April 1, 2014
My PRSA career began on March 28, 1994. Adam Shell, the newly named editor-in-chief of Tactics, hired me as a news editor to help launch the inaugural issue of the paper that July.
I remember bits and pieces of that Monday. I wore the one nice tie that I owned. Someone posted “Welcome John Elsasser” on the PRSA sign in the lobby. Adam came out to greet me. Then, he took me into the office to my desk.
The first thing that I noticed about my cubicle: There wasn’t a computer, but there was a phone. He explained that I would eventually have a computer, but not yet. I plopped down at the empty desk and went about learning how to use the phone while trying not to look longingly at the person sitting next to me with a nice Mac.
Everyone around me looked really busy. I picked up on that vibe and examined the phone even more carefully. “So you dial 9 to get an outside line,” I said to anyone who thought that I might be slacking off on the first day.

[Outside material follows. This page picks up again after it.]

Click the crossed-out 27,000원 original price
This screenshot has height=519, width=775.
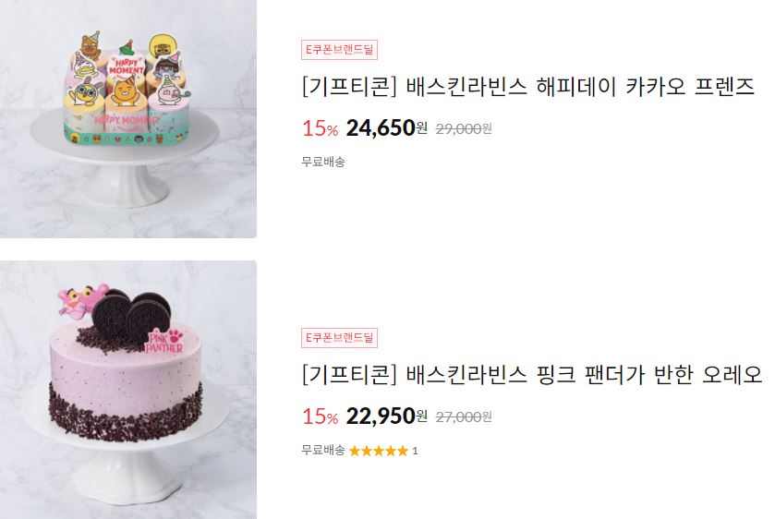coord(464,417)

Later, there were the usual HR briefings as well as meetings and brainstorming sessions where we went over possible layouts for Tactics. I never made a phone call that day.
At 5 p.m., Adam said that I could go home. As if on cue, everyone in the department stood up and clapped as a way to congratulate me on the first day.

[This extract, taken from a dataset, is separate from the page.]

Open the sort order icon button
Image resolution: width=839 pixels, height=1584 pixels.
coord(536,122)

Within a few days I received my own computer — a glorified word processor. I’d type my articles on this machine and print out the copy. When Adam was away from his desk, I’d re-key the document into his Mac. Fortunately, this hilariously inefficient system lasted just a few weeks before I had my own Mac.
Looking back, the biggest challenge that I had was adjusting to a 9-5 work environment. For the previous five years, I worked as a reporter for a variety of newspapers as well as the city magazine in Columbus, Ohio. While I kept office hours, it was common for me to be out late covering meetings and writing on deadline. I’d show up the next day around noon.
I recently found Adam’s notes from our job interviews. He thought I was an excellent candidate for the position, though he had one concern. From his notes: “Perhaps too progressive. Might not be happy in biz-reporting setting.”
Twenty years later, I can say that I have been very happy in this setting.